──────── TESTO ESTRATTO ────────

Abbiamo alle spalle una tradizione anti-istituzionale, che ha permeato sia il sindacalismo di sinistra sia quello cattolico. Secondo questa tradizione, contano esclusivamente i rapporti di forza che si stabiliscono tra le parti sociali, i quali rifiutano qualsiasi interferenza esterna, e quindi escludono ogni forma di regolazione politica e legislativa del conflitto.

Rispetto a questa tradizione, mi sembra oggi necessaria una esplicita inversione di tendenza, il che comporla la capacità di affrontare i nodi che oggi sono aperti in un’ottica non tradizionale, considerando il ruolo del sindacato come un elemento essenziale dell’ordinamento democratico.

Il problema della rappresentanza non è risolvibile se non lo si affronta come un problema politico-istituzionale, che riguarda diritti fondamentali dei lavoratori, e che richiede certezze anche sotto il profilo legislativo.

Un problema analogo si pone per quanto riguarda il modello contrattuale: se ci si affida solo ai rapporti di forza finisce inevitabilmente per accentuarsi il divario tra aree forti e tutelate e aree deboli e senza diritti, si rafforzano cioè le tendenze in atto verso una frantumazione corporativa del mondo del lavoro, mentre l’esigenza primaria è la ricomposizione di un quadro unitario che garantisca diritti eguali a tutti i lavoratori, delle piccole e delle grandi imprese, del settore pubblico e di quello privato. Si ripresentano così esigenze normative di carattere politico, come quelle che si sono cominciate ad affrontare con la legge per le piccole imprese, e quelle ormai ineludibili che riguardano la riforma del rapporto di lavoro nel pubblico impiego.

──────── MATERIALE FORNITO ────────

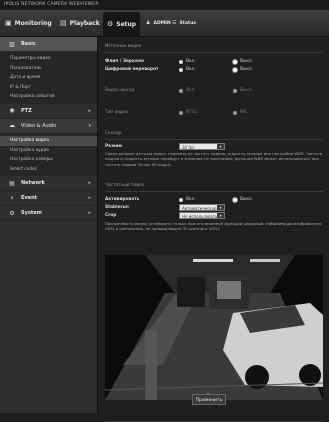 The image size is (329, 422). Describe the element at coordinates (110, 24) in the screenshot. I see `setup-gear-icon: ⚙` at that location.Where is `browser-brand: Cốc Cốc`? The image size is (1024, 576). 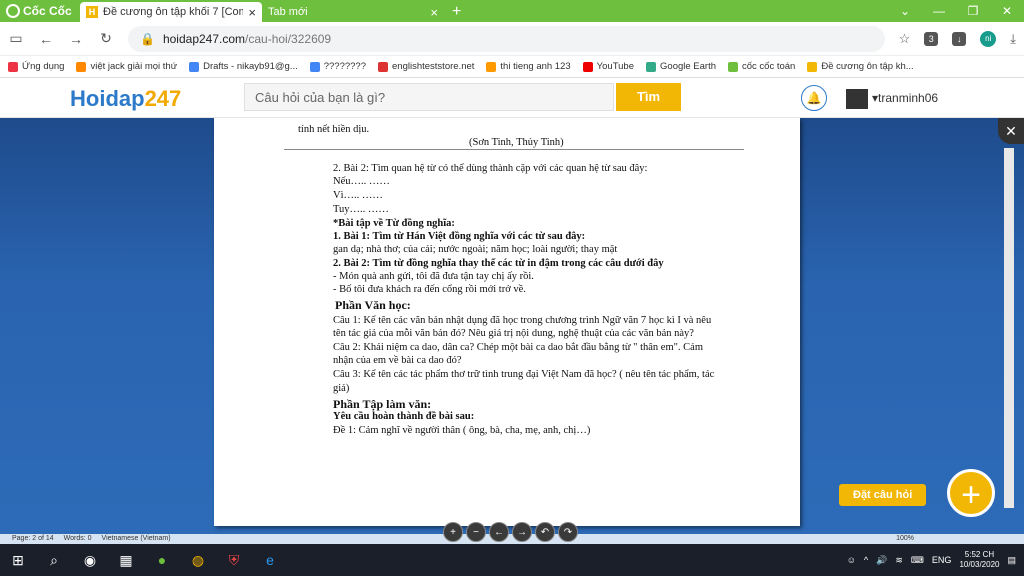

────────

> OBIETTIVO DEL COMPITO
Prosegua il brano sul sindacato e sulla regolazione politica del conflitto di lavoro, riprendendo dopo l'ultima frase riportata.

> RISULTATO DEL COMPITO
Più in generale, un modello contrattuale moderno richiede la definizione chiara di regole, non per eliminare il conflitto sociale che resta un dato strutturale ineliminabile, ma per canalizzare il conflitto dentro un sistema condiviso di regole e per favorire gli elementi di possibile cooperazione tra le parti, con un riconoscimento del ruolo autonomo che il sindacato deve poter svolgere nel quadro di nuove relazioni industriali.

L’evoluzione delle relazioni industriali è un capitolo fondamentale del nuovo assetto istituzionale che occorre costruire, della riforma democratica dello stato. In questo contesto va affrontato il problema dell’attuazione del dettato costituzionale, per quanto riguarda sia le regole della rappresentanza, sia i diritti di partecipazione dei lavoratori alla gestione delle imprese.

Il sindacato, quindi, può avere una sua autonoma funzione nel dibattito sulle riforme istituzionali, e non può restare neutrale e passivo, perché è aperta ormai una discussione di fondo sui caratteri della “seconda Repubblica”, dal cui esito dipenderanno i futuri equilibri politici e sociali.

Con quali criteri, con quale metro di giudizio, il sindacato può intervenire nel dibattito istituzionale, restando coerente con la propria specifica vocazione?

La crisi della rappresentanza ha assunto una dimensione assai ampia, ed investe non solo le istituzioni politiche ma anche le strutture rappresentative della società civile. Ciò è l’effetto dei processi sociali di frantumazione corporativa, e della nuova dislocazione dei poteri sempre più orientata verso una struttura di tipo oligarchico con la centralizzazione delle decisioni strategiche nelle mani di ristretti gruppi di potere sovranazionali.

Si sono così bloccati i canali di comunicazione tra società e politica: c’è una perdita di efficacia delle istituzioni politiche, una crisi degli istituti di sovranità popolare, e parallelamente un insieme di processi disgreganti di tipo localistico o lobbystico, e l’affermazione di poteri irresponsabili, sottratti a qualsiasi controllo democratico e sociale.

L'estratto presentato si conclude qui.